PROMPT: Search the listing below for the line containing "721x429 pixels.". From there through the line containing "Task: Save page to Pocket icon", transcribe every line exactly, both ends included.

GIVEN DATA:
-- Opening Marker --

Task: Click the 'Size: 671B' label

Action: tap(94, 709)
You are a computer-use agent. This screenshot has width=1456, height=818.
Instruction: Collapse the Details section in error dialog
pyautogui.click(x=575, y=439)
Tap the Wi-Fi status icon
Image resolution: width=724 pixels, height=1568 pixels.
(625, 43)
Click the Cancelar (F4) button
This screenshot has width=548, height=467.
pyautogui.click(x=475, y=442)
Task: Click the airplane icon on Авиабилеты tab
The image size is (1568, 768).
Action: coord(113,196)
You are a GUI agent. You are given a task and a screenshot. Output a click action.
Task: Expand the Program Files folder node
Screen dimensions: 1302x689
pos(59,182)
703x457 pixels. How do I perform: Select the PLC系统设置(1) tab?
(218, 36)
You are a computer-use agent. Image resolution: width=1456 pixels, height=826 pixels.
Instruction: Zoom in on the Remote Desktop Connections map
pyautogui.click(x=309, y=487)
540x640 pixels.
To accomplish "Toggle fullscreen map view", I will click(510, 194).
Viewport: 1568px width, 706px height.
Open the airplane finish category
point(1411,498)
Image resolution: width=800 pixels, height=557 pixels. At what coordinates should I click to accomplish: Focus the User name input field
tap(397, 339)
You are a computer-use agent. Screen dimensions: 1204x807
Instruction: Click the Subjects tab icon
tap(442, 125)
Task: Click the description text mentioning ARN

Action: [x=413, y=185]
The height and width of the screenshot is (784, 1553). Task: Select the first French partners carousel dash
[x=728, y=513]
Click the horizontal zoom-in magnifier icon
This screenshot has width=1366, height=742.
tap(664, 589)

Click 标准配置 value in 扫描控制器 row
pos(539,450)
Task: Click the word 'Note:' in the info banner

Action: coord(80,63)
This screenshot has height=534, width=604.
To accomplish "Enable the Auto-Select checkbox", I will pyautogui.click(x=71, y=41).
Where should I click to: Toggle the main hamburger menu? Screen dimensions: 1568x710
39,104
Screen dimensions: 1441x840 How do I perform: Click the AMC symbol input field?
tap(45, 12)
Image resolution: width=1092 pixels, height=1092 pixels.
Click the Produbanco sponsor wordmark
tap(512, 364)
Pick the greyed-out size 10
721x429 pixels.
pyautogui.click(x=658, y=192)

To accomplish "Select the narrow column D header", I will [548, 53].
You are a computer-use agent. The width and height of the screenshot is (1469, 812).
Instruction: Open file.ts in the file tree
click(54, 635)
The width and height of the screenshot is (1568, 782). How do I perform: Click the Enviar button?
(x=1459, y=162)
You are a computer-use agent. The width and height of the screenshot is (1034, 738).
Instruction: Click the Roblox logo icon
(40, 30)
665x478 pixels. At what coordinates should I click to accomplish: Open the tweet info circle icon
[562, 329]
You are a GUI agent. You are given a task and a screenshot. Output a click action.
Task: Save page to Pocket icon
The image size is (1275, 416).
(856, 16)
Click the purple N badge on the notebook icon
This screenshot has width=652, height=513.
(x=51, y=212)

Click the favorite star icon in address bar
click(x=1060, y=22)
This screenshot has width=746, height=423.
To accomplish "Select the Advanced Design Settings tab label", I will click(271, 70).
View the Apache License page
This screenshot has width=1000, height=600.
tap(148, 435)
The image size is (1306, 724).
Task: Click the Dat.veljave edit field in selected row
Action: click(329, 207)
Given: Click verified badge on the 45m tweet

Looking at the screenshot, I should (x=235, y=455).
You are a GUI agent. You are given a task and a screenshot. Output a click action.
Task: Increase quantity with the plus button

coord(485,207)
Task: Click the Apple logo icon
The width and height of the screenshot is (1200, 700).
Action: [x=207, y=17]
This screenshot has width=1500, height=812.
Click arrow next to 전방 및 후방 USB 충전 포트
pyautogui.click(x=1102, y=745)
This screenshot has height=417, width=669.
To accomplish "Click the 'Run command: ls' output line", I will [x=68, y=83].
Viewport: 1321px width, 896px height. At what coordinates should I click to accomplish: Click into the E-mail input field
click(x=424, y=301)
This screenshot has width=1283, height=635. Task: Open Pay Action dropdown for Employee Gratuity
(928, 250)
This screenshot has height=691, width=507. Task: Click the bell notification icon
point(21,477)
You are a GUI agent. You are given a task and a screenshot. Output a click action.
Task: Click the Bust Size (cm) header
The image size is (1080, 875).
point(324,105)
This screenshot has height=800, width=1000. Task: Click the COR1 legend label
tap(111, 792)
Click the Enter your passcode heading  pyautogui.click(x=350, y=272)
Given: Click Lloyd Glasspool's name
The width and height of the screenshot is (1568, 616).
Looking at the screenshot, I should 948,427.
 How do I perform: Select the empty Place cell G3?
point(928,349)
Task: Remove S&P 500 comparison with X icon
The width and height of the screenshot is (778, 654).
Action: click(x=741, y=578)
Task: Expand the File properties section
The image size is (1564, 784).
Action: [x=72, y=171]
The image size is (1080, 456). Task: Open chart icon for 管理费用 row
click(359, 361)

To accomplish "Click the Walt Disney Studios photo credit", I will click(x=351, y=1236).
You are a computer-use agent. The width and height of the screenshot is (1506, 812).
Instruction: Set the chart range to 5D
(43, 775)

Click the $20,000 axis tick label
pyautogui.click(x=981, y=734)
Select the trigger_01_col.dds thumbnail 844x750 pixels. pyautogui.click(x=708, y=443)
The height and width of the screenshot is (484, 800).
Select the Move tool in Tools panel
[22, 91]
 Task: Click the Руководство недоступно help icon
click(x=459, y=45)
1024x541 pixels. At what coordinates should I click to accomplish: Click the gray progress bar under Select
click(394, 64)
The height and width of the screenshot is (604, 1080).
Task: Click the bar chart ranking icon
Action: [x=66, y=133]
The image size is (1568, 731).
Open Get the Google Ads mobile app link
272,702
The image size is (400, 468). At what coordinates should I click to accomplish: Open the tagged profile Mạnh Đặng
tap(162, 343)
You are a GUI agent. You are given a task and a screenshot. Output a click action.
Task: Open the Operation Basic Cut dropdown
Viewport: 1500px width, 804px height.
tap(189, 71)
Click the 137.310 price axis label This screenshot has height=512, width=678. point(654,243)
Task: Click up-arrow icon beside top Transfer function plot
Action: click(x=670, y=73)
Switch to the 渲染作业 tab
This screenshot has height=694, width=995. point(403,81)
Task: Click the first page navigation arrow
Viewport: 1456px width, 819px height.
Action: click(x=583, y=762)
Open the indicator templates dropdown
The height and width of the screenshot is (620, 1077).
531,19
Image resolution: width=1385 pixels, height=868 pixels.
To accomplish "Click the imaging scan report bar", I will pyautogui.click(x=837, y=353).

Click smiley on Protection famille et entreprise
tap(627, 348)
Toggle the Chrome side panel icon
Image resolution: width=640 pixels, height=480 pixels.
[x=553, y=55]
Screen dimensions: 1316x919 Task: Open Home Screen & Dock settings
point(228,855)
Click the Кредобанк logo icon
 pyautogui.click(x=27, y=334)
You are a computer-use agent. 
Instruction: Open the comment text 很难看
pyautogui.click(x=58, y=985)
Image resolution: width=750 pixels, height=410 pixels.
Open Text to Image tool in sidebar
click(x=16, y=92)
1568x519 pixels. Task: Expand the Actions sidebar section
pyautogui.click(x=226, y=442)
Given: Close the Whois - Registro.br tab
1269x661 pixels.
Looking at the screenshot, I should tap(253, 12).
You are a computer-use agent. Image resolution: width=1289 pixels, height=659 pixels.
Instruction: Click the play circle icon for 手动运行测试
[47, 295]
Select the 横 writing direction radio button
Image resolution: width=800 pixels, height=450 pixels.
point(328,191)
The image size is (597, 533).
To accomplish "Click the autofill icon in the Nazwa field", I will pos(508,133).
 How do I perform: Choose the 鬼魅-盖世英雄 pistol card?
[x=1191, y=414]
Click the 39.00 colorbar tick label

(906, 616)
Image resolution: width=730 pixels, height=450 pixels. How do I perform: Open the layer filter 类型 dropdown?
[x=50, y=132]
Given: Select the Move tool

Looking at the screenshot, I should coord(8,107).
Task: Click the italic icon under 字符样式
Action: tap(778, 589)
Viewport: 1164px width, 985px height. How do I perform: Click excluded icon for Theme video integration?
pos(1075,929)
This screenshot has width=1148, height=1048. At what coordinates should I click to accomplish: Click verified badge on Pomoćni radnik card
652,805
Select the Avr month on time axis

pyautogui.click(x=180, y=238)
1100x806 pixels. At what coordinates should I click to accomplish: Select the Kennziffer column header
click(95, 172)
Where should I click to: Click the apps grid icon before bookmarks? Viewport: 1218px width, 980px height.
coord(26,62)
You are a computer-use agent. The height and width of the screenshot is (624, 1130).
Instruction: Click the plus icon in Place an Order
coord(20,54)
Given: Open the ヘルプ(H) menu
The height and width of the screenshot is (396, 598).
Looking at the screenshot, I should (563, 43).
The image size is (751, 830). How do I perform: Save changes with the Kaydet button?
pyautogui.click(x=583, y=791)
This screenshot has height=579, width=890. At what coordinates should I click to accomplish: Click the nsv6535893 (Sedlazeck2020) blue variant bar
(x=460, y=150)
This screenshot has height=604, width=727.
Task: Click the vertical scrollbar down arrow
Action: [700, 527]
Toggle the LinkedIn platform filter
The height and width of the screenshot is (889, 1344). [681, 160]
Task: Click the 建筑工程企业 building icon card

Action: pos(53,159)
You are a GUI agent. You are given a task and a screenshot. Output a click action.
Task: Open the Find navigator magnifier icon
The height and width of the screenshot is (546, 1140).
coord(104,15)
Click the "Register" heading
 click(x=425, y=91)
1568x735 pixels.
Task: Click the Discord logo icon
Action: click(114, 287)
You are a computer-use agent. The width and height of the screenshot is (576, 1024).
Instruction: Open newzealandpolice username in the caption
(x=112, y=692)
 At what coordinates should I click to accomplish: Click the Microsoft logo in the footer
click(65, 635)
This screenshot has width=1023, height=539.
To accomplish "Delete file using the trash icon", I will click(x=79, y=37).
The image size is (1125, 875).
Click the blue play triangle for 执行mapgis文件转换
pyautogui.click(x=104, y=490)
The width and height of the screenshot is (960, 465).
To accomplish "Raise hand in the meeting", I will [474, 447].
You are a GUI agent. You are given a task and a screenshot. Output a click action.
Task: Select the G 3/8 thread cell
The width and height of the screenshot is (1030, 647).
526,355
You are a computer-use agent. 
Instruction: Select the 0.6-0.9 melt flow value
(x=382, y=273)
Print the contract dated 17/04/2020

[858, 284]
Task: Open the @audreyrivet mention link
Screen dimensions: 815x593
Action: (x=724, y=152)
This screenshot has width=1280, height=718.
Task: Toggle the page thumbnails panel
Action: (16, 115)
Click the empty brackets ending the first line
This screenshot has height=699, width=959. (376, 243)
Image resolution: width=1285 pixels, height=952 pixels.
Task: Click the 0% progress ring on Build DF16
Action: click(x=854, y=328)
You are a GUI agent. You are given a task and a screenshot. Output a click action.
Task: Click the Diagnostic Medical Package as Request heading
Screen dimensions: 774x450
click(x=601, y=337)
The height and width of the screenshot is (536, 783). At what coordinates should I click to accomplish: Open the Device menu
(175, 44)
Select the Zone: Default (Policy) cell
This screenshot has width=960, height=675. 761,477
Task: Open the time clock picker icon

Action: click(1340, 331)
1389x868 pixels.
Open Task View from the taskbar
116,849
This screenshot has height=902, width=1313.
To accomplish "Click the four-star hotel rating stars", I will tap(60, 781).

-- Closing Marker --

EXERCISE OUTPUT:
721x429 pixels.
pyautogui.click(x=658, y=192)

To accomplish "Select the narrow column D header", I will [548, 53].
You are a computer-use agent. The width and height of the screenshot is (1469, 812).
Instruction: Open file.ts in the file tree
click(54, 635)
The width and height of the screenshot is (1568, 782). How do I perform: Click the Enviar button?
(x=1459, y=162)
You are a computer-use agent. The width and height of the screenshot is (1034, 738).
Instruction: Click the Roblox logo icon
(40, 30)
665x478 pixels. At what coordinates should I click to accomplish: Open the tweet info circle icon
[562, 329]
You are a GUI agent. You are given a task and a screenshot. Output a click action.
Task: Save page to Pocket icon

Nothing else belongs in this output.